In case you haven't heard, there's a person called Kim O'Grady from Perth who spent four months sending out job applications but got only rejection letters in return. It made no sense - Kim had a wealth of relevant experience, and there were opportunities galore. Even applications for more junior positions were declined. It was a mystery.
Kim O'Grady was a man. And "a horrible truth slowly dawned" on him: he was being dismissed because people thought he wasn't.
So he added "Mr" to his name, and - shock and awe - the interview offers flooded in. "I got an interview for the very next job I applied for. And the one after that," says O'Grady, whose Tumblr article How I Discovered Gender Discrimination has gone viral.
He "pictured all the managers I had over the years" in the male-dominated industries of sales, engineering and manufacturing. "Forming an amalgam of them in my mind, I read through the [application] document as I imagined they would have.
"It was like being hit on the head with a big sheet of unbreakable glass ceiling."
O'Grady had also emphasised in his applications that he was married with children, in order to demonstrate his reliability: "But when I viewed it through the skewed view of middle aged men who thought I was a woman, I could see it was just further damning my cause."
Finally, he considers a past female colleague who'd worked tirelessly for years to reach the top of her field. "She was the example everyone used to show that it could be done, but that most women just didn't want to. It's embarrassing to think I once believed that. It's even more incredible to think many people still do."

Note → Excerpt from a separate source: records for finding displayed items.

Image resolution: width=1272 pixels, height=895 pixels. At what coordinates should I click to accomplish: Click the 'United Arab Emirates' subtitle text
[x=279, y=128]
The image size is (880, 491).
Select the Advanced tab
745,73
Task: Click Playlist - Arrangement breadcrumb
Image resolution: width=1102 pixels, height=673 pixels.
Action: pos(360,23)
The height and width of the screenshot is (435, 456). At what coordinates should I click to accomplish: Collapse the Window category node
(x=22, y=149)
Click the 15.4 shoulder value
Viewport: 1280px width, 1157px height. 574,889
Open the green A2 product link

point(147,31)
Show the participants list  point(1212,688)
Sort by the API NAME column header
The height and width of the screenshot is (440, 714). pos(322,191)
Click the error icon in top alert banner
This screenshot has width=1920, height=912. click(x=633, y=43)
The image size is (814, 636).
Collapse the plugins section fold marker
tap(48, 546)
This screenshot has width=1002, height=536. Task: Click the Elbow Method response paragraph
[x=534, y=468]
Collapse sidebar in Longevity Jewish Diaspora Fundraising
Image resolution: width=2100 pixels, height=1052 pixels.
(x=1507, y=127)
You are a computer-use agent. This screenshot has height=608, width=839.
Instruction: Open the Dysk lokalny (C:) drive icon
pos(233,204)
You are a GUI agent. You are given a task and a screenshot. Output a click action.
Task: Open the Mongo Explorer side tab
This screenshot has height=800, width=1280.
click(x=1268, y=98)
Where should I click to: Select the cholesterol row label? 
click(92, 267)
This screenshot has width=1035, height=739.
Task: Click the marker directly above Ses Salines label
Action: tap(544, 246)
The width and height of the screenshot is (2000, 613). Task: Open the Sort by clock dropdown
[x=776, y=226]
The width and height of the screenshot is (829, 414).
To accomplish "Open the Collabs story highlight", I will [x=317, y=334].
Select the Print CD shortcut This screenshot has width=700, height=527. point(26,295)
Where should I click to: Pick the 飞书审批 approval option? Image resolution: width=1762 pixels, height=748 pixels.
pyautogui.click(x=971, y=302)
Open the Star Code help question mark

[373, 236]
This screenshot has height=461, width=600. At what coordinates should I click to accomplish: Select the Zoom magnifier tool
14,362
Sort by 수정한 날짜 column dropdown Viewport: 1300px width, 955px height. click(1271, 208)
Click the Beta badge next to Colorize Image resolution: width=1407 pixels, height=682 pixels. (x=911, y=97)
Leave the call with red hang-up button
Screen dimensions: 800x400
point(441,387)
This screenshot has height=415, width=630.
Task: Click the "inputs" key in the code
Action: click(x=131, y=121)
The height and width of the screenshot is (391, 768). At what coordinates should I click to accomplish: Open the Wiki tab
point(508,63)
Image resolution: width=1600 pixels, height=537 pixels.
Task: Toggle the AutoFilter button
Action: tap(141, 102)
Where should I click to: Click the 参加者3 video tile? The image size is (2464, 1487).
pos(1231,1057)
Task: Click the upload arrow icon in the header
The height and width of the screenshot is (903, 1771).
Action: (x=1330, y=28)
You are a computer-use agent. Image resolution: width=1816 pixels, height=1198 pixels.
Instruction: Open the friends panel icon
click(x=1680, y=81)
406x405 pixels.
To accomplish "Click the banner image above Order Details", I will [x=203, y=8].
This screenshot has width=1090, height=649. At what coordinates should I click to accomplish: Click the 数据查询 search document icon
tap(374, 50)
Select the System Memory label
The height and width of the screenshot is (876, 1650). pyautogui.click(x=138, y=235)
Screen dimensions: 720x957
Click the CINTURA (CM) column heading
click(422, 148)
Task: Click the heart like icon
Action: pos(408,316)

O'Grady's Tumblr post comes hot on the heels of another viral sensation with a similar resonance: a video of Dustin Hoffman in which the actor explains how acting as a woman for a part in the film Tootsie lead to the realisation he'd been "brainwashed" about female beauty.
When the makeup artists insisted they couldn't make him any more conventionally attractive, Hoffman "...went home and started crying. Talking to my wife, I said I have to make this picture, and she said, Why? And I said, Because I think I am an interesting woman when I look at myself on screen.
"And I know that if I met myself at a party, I would never talk to that character because she doesn't fulfill physically the demands that we're brought up to think women have to have in order to ask them out ...
"There's too many interesting women I have...not had the experience to know in this life because I have been brainwashed."
I occasionally find myself explaining to guys that there are aspects of society - in my case Western society - that make life less comfortable, or harder, for women. "Imagine walking past a group of men in a public space and you're hyper-aware of your body and even how you're walking because they're leering, or commenting out loud on your appearance." Or: "Think for a second how you'd react if you discovered your colleague got paid $10k more for the same job - because he had different genitals." Sometimes it leads to a, "Yeah, I hadn't really thought of it like that". Which is nice.
But it's no match for the likes of O'Grady and Hoffman. Witnessing someone witnessing their own privilege, then feel moved enough to share it with the world, is infinitely more powerful.